▸ **TASK BRIEF**:
For each line in the data that includes "account", make a copy.

+---+

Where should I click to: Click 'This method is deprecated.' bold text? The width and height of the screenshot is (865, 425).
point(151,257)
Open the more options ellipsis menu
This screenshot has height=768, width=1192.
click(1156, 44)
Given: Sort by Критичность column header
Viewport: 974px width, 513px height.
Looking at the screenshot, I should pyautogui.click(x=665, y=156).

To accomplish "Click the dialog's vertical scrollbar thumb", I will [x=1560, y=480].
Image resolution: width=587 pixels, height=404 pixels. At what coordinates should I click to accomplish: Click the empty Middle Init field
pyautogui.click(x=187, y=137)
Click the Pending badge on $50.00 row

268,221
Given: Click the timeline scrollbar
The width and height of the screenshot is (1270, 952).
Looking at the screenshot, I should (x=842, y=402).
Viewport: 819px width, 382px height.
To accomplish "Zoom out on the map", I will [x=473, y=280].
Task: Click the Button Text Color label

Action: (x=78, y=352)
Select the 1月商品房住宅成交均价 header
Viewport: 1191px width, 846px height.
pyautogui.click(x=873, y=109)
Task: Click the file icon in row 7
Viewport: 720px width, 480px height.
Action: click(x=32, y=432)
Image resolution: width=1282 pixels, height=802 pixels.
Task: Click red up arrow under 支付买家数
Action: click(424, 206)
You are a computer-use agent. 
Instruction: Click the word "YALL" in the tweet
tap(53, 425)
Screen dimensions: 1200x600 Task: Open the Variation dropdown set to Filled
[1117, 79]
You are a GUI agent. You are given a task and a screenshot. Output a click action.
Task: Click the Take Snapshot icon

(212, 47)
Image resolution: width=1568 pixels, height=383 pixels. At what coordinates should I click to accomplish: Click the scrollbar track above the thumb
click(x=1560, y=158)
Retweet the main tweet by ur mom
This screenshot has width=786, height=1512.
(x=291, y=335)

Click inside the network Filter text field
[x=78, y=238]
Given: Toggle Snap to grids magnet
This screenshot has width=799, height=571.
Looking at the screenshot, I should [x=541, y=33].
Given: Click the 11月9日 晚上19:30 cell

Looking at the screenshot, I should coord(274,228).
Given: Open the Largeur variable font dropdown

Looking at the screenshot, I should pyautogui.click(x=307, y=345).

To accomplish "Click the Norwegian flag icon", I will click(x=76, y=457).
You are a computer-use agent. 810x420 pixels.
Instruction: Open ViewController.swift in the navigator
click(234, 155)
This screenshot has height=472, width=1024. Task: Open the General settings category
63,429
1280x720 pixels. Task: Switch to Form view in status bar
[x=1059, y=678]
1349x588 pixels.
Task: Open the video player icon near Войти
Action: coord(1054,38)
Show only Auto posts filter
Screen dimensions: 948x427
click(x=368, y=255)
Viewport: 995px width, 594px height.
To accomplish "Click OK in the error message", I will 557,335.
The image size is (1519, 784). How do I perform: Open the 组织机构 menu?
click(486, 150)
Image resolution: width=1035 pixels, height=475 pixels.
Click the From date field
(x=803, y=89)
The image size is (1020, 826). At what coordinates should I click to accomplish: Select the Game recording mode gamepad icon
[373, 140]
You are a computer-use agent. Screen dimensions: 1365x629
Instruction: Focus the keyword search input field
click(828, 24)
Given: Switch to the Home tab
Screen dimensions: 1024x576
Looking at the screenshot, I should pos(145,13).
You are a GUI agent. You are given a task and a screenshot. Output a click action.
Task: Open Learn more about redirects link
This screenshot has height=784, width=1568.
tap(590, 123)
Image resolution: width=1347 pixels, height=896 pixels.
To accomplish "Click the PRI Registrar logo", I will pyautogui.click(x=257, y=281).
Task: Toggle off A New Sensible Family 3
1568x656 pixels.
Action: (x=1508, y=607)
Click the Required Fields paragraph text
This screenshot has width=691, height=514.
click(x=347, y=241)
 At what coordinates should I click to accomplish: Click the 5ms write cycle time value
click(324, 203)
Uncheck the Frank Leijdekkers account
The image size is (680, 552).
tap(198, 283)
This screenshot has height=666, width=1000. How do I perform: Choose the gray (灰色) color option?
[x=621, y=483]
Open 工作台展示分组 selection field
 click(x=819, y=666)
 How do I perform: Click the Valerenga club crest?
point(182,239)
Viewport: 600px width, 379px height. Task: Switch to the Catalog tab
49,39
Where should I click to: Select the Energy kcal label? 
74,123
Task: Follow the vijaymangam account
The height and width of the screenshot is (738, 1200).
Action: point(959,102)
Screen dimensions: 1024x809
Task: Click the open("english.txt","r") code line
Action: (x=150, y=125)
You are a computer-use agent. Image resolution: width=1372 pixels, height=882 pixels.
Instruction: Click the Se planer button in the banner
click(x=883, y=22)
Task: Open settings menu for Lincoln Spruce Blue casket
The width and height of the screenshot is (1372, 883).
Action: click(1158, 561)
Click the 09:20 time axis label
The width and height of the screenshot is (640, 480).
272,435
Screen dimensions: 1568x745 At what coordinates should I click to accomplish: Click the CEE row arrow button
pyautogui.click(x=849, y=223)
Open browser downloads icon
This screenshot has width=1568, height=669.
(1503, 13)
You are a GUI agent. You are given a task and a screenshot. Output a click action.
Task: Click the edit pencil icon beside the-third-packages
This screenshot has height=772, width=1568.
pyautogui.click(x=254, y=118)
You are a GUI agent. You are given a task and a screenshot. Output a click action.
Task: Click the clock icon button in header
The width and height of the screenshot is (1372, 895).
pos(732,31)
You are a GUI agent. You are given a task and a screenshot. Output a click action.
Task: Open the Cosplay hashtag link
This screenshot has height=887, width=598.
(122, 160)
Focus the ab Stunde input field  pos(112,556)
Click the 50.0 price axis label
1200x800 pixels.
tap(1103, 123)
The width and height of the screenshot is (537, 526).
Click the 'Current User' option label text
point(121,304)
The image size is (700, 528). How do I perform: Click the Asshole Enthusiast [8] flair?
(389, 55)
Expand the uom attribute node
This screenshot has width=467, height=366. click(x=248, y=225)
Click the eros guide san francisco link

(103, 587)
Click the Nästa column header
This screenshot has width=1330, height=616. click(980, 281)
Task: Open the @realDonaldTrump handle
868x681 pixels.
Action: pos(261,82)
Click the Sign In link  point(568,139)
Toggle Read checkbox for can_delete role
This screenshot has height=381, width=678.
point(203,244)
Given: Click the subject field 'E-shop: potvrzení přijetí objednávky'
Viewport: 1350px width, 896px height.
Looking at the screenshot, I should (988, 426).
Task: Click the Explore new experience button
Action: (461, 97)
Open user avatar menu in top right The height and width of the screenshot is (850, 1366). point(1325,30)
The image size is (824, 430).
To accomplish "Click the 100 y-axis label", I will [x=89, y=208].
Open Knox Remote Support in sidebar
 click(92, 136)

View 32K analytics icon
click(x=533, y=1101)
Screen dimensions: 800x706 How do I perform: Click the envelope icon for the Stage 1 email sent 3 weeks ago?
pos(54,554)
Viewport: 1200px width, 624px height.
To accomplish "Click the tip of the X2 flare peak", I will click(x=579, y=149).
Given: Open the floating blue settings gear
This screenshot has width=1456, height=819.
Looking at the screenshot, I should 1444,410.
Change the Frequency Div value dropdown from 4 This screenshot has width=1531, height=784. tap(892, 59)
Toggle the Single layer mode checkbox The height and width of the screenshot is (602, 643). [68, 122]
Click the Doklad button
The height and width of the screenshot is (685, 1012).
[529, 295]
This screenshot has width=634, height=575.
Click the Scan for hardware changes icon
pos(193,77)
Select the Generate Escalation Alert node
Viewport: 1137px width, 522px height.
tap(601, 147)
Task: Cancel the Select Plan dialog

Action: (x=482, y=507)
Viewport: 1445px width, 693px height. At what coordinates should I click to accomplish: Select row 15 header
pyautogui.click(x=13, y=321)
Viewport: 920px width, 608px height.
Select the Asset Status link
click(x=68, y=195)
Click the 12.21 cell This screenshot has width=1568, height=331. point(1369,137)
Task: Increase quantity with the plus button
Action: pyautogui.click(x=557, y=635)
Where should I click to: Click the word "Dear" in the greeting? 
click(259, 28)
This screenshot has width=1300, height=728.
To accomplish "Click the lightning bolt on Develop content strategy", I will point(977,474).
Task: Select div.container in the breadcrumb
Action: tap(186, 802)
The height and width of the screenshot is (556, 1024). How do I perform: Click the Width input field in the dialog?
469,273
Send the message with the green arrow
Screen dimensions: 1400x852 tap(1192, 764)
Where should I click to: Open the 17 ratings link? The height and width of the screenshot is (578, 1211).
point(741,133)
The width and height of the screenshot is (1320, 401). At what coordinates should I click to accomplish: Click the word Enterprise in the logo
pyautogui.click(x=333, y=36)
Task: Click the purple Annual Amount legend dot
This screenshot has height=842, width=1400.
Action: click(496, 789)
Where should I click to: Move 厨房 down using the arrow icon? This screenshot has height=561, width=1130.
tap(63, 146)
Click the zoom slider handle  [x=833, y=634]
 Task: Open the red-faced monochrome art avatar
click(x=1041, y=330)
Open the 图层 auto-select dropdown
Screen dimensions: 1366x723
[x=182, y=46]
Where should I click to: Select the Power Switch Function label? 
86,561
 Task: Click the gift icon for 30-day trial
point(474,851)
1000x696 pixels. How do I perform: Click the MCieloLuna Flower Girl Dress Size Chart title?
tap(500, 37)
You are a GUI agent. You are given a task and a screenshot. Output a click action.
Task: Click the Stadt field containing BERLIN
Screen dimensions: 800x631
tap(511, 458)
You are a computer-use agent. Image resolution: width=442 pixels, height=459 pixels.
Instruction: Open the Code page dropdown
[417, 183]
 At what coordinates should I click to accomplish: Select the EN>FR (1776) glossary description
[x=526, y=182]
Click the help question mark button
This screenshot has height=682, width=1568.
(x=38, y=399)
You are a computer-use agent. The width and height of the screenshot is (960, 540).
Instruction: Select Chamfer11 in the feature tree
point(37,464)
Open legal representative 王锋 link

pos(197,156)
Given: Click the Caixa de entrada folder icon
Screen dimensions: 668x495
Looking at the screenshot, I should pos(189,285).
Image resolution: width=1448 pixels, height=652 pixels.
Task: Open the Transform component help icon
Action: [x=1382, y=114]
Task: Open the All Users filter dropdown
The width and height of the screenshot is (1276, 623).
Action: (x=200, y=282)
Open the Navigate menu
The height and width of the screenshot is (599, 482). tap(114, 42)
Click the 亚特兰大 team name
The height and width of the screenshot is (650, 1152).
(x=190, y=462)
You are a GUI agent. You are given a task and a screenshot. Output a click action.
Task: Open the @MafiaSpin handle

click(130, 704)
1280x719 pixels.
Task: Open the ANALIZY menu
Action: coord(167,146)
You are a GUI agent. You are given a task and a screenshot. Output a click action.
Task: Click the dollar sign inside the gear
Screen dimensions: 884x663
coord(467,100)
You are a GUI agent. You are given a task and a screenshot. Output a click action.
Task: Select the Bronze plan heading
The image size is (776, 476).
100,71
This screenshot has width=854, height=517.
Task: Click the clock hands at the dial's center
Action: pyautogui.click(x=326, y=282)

+---+

▸ **THE ANSWER**:
Uncheck the Frank Leijdekkers account
Task: Follow the vijaymangam account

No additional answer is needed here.